I am trying to deploy ray demo on AWS from my MAC as described here: Ray Cluster Quick Start — Ray 1.13.0
I ran: ray up -y config.yaml to deploy ray cluster on AWS. I can ssh to the head node and see ray processes:
netstat -lntp
Proto Recv-Q Send-Q Local Address Foreign Address State PID/Program name
tcp 0 0 127.0.0.53:53 0.0.0.0:* LISTEN -
tcp 0 0 0.0.0.0:22 0.0.0.0:* LISTEN -
tcp 0 0 0.0.0.0:44217 0.0.0.0:* LISTEN 3611/python
tcp 0 0 0.0.0.0:111 0.0.0.0:* LISTEN -
tcp6 0 0 :::22 :::* LISTEN -
tcp6 0 0 :::6379 :::* LISTEN 3594/gcs_server
tcp6 0 0 :::111 :::* LISTEN -
tcp6 0 0 :::10001 :::* LISTEN 3618/python
Per demo instructions I’ve changed script.py to use
import ray
ray.init(address=‘auto’)
However when I run: ray submit config.yaml script.py, I get an error
2022-07-01 13:44:29,385 INFO util.py:335 – setting max workers for head node type to 0
2022-07-01 13:44:29,385 INFO util.py:339 – setting max workers for ray.worker.default to 2
Loaded cached provider configuration
If you experience issues with the cloud provider, try re-running the command with --no-config-cache.
Fetched IP: xx.xx.xx.xx
2022-07-01 13:44:31,274 INFO util.py:335 – setting max workers for head node type to 0
2022-07-01 13:44:31,274 INFO util.py:339 – setting max workers for ray.worker.default to 2
Fetched IP: xx.xx.xx.xx
Traceback (most recent call last):
File “/home/ubuntu/script.py”, line 7, in
ray.init(address=‘auto’)
File “/home/ubuntu/anaconda3/envs/tensorflow2_latest_p37/lib/python3.7/site-packages/ray/_private/client_mode_hook.py”, line 105, in wrapper
return func(*args, **kwargs)
File “/home/ubuntu/anaconda3/envs/tensorflow2_latest_p37/lib/python3.7/site-packages/ray/_private/worker.py”, line 1278, in init
bootstrap_address = services.canonicalize_bootstrap_address(address)
File “/home/ubuntu/anaconda3/envs/tensorflow2_latest_p37/lib/python3.7/site-packages/ray/_private/services.py”, line 459, in canonicalize_bootstrap_address
addr = get_ray_address_from_environment()
File “/home/ubuntu/anaconda3/envs/tensorflow2_latest_p37/lib/python3.7/site-packages/ray/_private/services.py”, line 358, in get_ray_address_from_environment
addr = _find_gcs_address_or_die()
File “/home/ubuntu/anaconda3/envs/tensorflow2_latest_p37/lib/python3.7/site-packages/ray/_private/services.py”, line 341, in _find_gcs_address_or_die
"Could not find any running Ray instance. "

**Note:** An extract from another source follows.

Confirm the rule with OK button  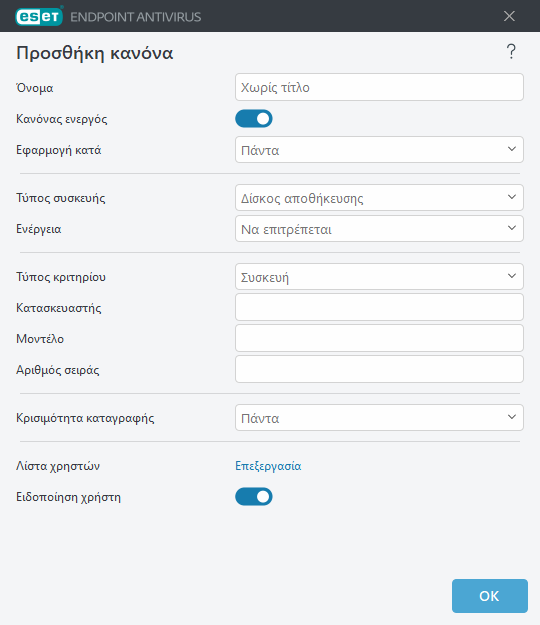click(490, 596)
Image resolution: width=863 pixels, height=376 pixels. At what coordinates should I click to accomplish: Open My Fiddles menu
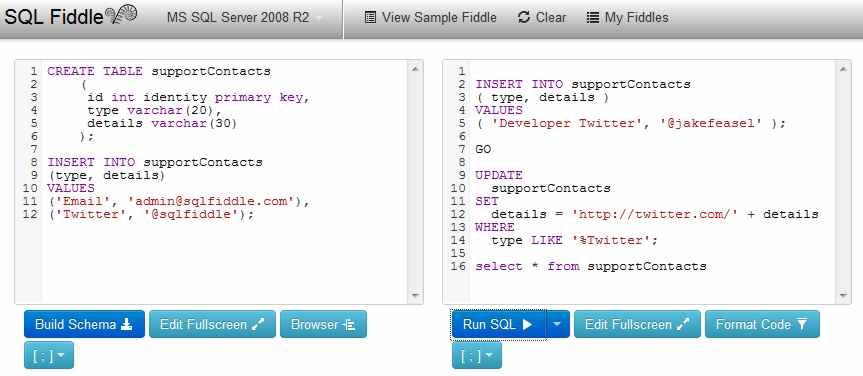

ConnectionError: Could not find any running Ray instance. Please specify the one to connect to by setting --address
flag or RAY_ADDRESS
environment variable.
Shared connection to xx.xx.xx.xx closed.
Trying to address the above error I’ve modified script.py to use
ray.init(address=‘ray://xx.xx.xx.xx:10001’), where xx.xx.xx.xx=head node ip
That change produces a different error:
File “/home/ubuntu/anaconda3/envs/tensorflow2_latest_p37/lib/python3.7/site-packages/ray/util/client/worker.py”, line 260, in _connect_channel
raise ConnectionError(“ray client connection timeout”)
ConnectionError: ray client connection timeout
The original source for script.py:
from collections import Counter
import socket
import time
import ray
ray.init(address=‘auto’)
print(‘’‘This cluster consists of
{} nodes in total
{} CPU resources in total
‘’’.format(len(ray.nodes()), ray.cluster_resources()[‘CPU’]))
@ray.remote
def f():
time.sleep(0.001)
# Return IP address.
return socket.gethostbyname(socket.gethostname())
object_ids = [f.remote() for _ in range(10000)]
ip_addresses = ray.get(object_ids)
print(‘Tasks executed’)
for ip_address, num_tasks in Counter(ip_addresses).items():
print(’ {} tasks on {}'.format(num_tasks, ip_address))
cluster config file:
An unique identifier for the head node and workers of this cluster.
cluster_name: minimal
Cloud-provider specific configuration.
provider:
type: aws
region: us-east-1
Any ideas how to get this demo running on AWS?
Thanks
Jerry